Photograph of a skeleton of the early non-mammal synapsid (ancient mammal family member) Edaphosaurus displayed in the Field Museum of Natural History. Credit: Ken Angielczyk

The backbone is the Swiss Army knife of mammalian movement. It can function in all sorts of ways with which living mammals have remarkable diversity in their movements. They can run, swim, climb and fly, in part due to the extensive reorganization of their spine, which took place during about 320 million years of evolution.

If you open any anatomy manual, you will find the long-held hypothesis that the evolution of the mammal’s spine, which is unique to sagittal (up and down) movements, evolved from a spine that was similar to that of living reptiles, which move laterally (from side to side).
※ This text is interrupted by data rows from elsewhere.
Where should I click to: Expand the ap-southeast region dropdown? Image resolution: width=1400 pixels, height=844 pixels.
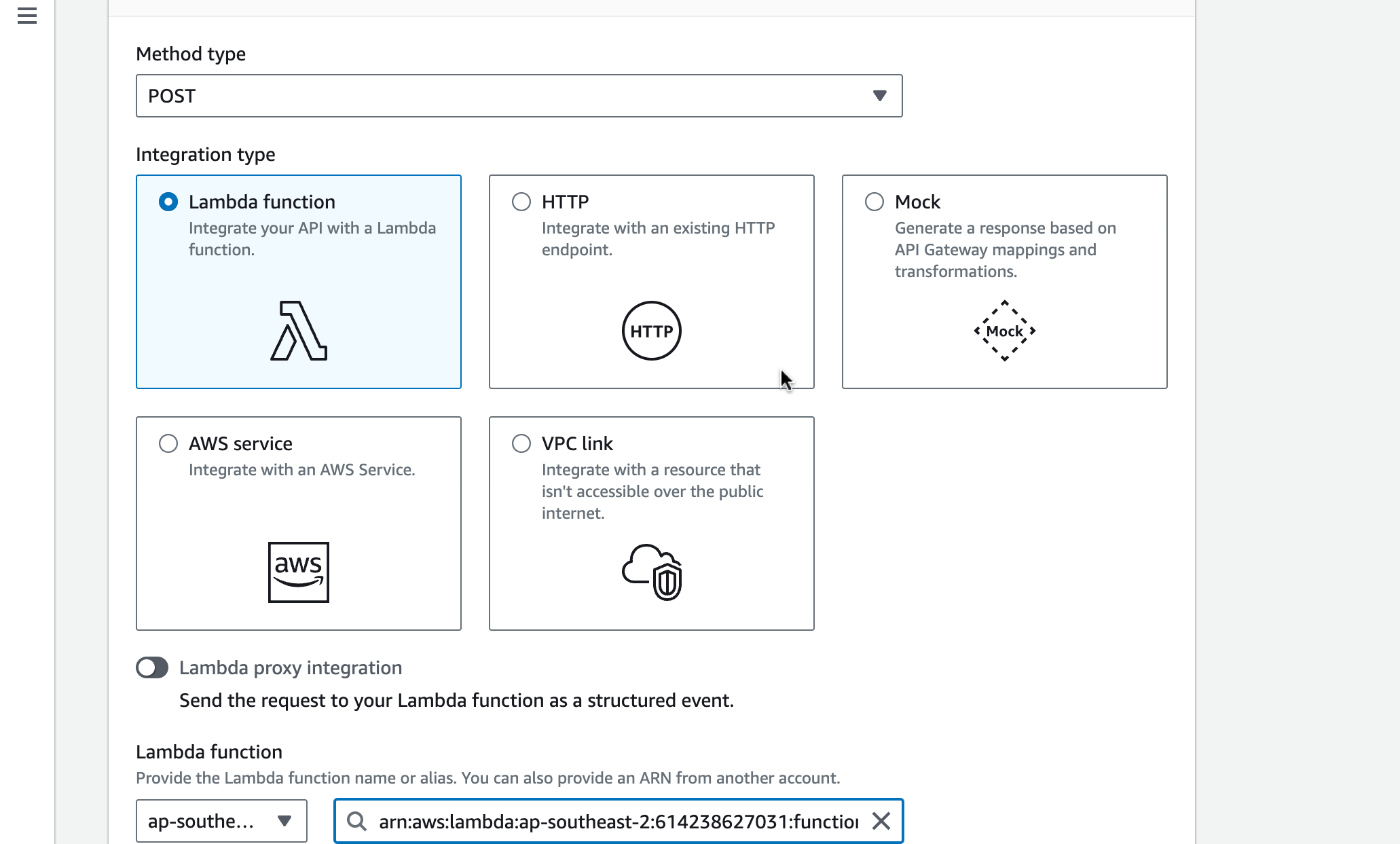221,821
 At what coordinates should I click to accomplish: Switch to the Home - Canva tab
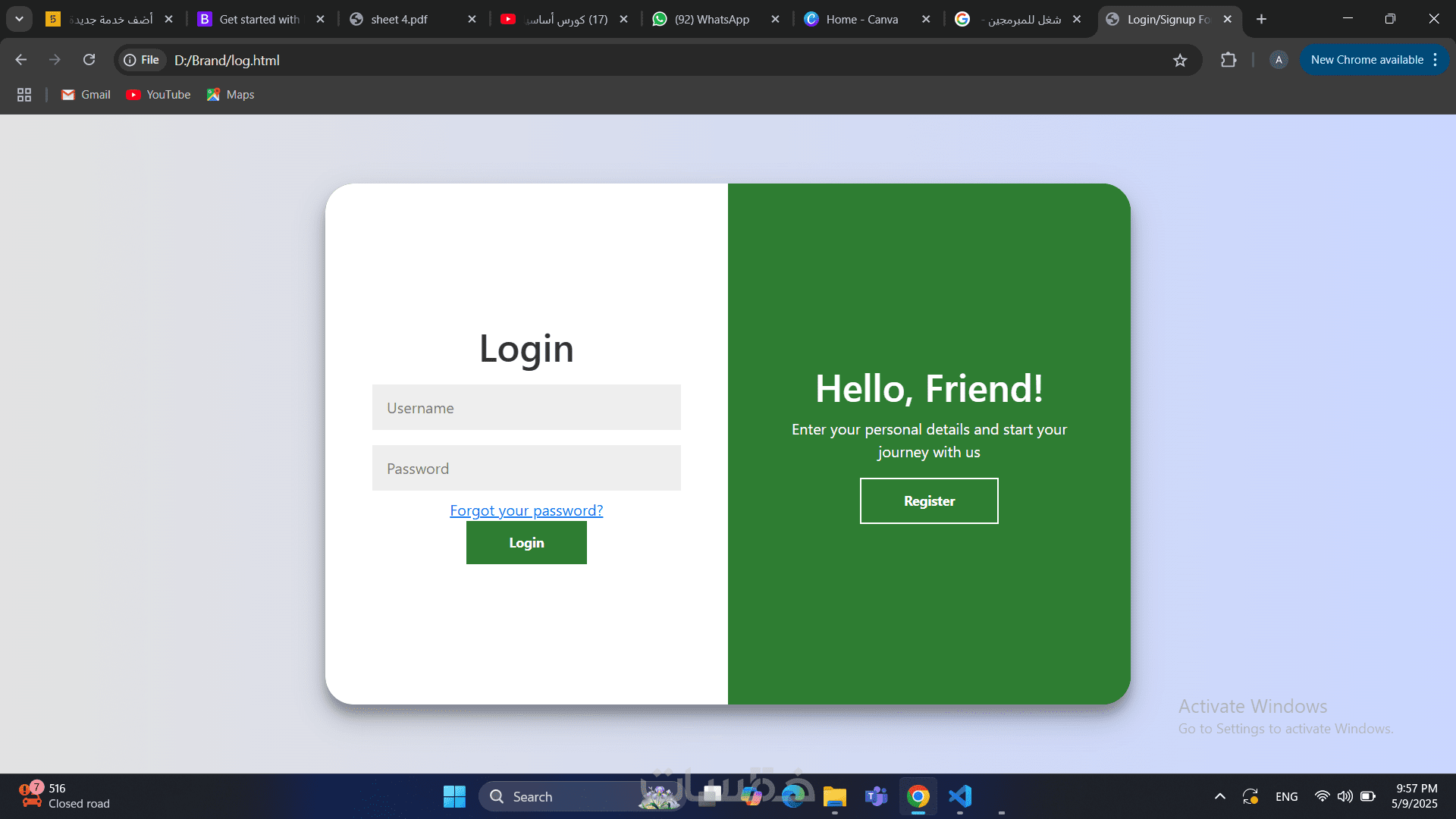click(861, 19)
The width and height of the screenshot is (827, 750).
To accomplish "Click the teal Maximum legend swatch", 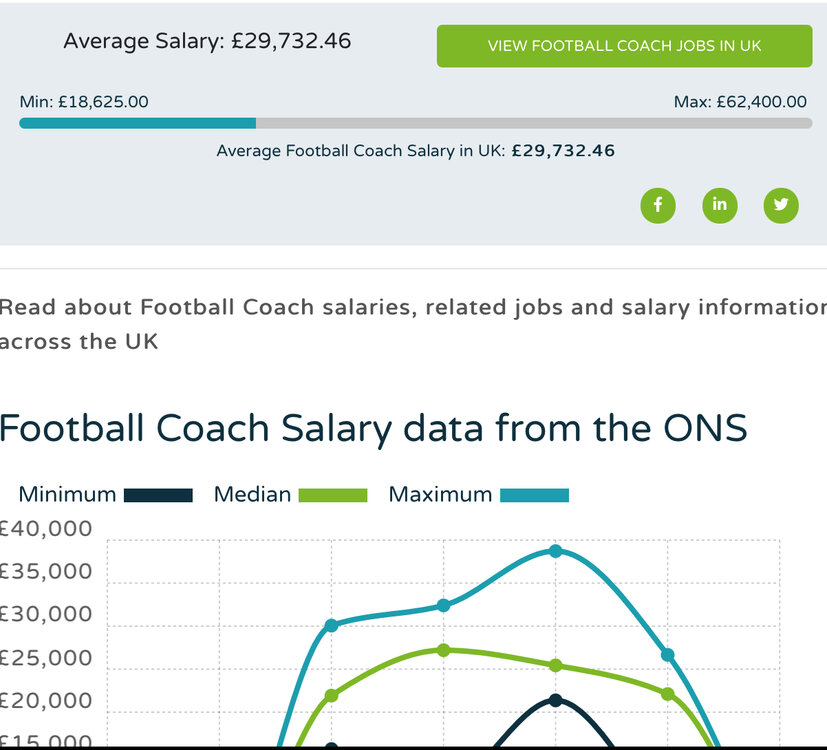I will click(534, 495).
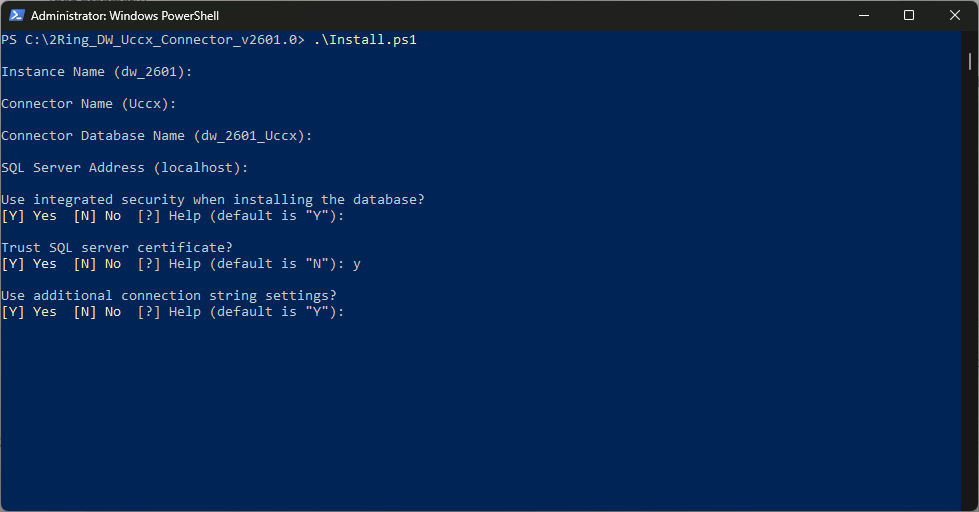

This so-called “lateral-to-sagittal” transition was based entirely on superficial similarities between non-mammalian synapsids, the extinct mammalian precursors, and contemporary lizards.

In an article published on March 2 in Current biology, a team of researchers led by Harvard University, challenges the “lateral-to-sagittal” hypothesis by measuring the vertebral shape over a broad sample of living and extinct amniotic fluid (reptiles, mammals and their extinct relatives). Using cutting-edge techniques, they map the impact of evolutionary changes in shape on the function of the spine and show that non-mammalian synapses shift their spine in some way and are completely different from any living animal.

The team, led by first author Katrina E. Jones, former postdoctoral researcher, Department of Organic and Evolutionary Biology, Harvard University, found that although the degree of sagittal bending does increase during mammalian evolution, the backbone of the earliest synapsid is optimized is for stiffness. and the evolutionary transition to mammals did not include a stage characterized by reptilian lateral flexion. Instead, they discovered that modern lizards and other reptiles have a unique spinal morphology and function that does not represent ancestral motion, and that the earliest ancestors of mammals did not move like a lizard, as scientists have previously said. .

“The long-standing idea that there is a transition in mammalian evolution directly from lateral to sagittal flexion is far too simple,” said senior author Stephanie Pierce, Thomas D. Cabot, associate professor in the Department of Organic and Evolutionary Biology, and curator of vertebrate paleontology. in the Museum of Comparative Zoology at Harvard University. ‘Lizards and mammals differed millions of years ago and each went on their own evolutionary journey. We show that living lizards do not have any form of morphology or function of representing the ancestors that the two groups would have had in common so long ago. ‘

Co-author Ken Angielczyk, MacArthur Curator of Paleomammology, Negaunee Integrative Research Center, Field Museum of Natural History, agrees: “Reptiles evolve just as long as mammals and therefore there is only so much time for changes and specializations to build for. If you look at the vertebrae of a modern lizard or crocodile, their vertebrae actually differ from early ancestors of mammals and reptiles that lived at the same time about 300 million years ago.Both live mammals and reptiles have their own set of specializations about evolutionary time . ‘

Jones and co-authors, including former Harvard student Blake Dickson, Ph.D. ’20, begins by measuring the shape of the vertebrae of a series of reptiles, mammals, salamanders and some fossil non-mammal synapsids. The specimens come from museum collections around the world, with modern animal skeletons, mainly from the Museum of Comparative Zoology (MCZ), and fossil synapsids from the MCZ, the Field Museum of Natural History and several other museums in the US, Europe, and South Africa.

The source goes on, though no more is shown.